▸ Data for processing
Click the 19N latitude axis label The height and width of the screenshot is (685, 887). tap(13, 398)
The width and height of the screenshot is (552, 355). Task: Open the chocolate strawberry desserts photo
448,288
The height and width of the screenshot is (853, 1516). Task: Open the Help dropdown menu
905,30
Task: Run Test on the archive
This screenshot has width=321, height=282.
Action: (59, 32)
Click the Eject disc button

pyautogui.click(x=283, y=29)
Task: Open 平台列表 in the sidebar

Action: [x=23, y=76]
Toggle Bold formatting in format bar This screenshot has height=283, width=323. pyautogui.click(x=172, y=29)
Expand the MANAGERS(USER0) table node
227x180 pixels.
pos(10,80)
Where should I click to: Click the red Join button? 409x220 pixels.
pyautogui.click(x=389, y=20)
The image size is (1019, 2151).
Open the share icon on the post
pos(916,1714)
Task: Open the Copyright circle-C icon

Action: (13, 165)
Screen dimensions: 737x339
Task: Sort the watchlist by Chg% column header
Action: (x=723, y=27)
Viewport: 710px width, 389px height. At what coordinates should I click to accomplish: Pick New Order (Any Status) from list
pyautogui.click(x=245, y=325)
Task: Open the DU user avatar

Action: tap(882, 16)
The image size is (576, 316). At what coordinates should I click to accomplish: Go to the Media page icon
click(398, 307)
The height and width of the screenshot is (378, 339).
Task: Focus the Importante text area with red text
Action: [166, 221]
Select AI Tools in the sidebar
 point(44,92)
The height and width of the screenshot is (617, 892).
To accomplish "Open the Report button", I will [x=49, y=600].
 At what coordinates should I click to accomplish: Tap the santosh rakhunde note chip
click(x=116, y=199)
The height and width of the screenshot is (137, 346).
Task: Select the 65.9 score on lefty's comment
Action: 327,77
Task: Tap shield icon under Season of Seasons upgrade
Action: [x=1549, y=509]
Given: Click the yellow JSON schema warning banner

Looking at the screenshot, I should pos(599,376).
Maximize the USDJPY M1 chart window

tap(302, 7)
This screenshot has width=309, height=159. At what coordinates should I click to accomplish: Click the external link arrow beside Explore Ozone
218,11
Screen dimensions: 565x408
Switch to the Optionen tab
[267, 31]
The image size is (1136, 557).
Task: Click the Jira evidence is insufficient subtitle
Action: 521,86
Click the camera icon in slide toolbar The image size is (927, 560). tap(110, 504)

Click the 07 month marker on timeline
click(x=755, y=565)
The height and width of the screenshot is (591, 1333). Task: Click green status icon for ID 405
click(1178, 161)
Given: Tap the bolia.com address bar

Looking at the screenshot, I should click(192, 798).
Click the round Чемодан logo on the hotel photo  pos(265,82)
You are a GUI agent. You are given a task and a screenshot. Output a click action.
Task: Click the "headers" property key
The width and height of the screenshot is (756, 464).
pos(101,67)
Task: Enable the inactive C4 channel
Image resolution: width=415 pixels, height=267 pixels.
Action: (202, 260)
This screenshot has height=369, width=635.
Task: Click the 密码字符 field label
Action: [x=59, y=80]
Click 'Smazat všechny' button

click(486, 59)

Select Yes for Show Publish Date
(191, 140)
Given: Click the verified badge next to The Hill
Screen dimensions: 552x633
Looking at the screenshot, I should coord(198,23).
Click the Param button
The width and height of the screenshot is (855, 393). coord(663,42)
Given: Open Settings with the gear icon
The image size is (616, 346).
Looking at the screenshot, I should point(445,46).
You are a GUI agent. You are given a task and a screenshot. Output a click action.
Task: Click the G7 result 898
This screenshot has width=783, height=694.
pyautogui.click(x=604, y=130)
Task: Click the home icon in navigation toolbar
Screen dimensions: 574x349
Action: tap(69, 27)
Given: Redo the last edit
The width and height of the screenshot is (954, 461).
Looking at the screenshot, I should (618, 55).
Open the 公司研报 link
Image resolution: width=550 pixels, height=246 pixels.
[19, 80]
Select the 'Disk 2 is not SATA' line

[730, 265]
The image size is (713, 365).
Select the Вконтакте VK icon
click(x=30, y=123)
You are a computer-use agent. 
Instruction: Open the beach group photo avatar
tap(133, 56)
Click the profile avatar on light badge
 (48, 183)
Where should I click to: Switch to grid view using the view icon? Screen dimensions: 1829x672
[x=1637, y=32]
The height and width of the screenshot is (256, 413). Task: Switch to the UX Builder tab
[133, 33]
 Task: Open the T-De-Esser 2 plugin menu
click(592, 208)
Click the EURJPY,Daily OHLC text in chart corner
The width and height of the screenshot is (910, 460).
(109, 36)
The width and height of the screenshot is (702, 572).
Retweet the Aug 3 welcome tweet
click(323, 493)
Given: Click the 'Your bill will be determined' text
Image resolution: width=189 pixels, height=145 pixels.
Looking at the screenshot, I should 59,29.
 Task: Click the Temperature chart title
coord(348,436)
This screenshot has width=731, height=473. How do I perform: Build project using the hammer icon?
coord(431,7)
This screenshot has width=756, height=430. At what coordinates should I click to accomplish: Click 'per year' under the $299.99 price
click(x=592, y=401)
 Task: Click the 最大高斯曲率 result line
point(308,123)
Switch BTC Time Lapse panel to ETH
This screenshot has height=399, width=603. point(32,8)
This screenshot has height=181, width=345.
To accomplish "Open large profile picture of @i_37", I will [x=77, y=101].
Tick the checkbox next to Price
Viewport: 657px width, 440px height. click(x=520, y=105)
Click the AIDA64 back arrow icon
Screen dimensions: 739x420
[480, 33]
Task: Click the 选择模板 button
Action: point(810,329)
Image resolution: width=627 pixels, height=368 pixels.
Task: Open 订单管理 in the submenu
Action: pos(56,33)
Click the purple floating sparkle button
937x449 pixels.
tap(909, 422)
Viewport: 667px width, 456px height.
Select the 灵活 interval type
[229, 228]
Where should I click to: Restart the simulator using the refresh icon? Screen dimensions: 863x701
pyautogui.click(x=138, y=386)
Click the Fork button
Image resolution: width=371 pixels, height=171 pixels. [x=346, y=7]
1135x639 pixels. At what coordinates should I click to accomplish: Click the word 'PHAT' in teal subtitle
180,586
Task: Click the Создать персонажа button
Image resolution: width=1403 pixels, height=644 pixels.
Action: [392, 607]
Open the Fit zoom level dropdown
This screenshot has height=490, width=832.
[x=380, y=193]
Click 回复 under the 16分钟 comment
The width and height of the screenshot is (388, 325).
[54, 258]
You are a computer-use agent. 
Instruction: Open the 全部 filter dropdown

▸ Task details
When a line of the records above contains the string "will", count it once; then give the total and nothing else.

▸ Solution for this problem
3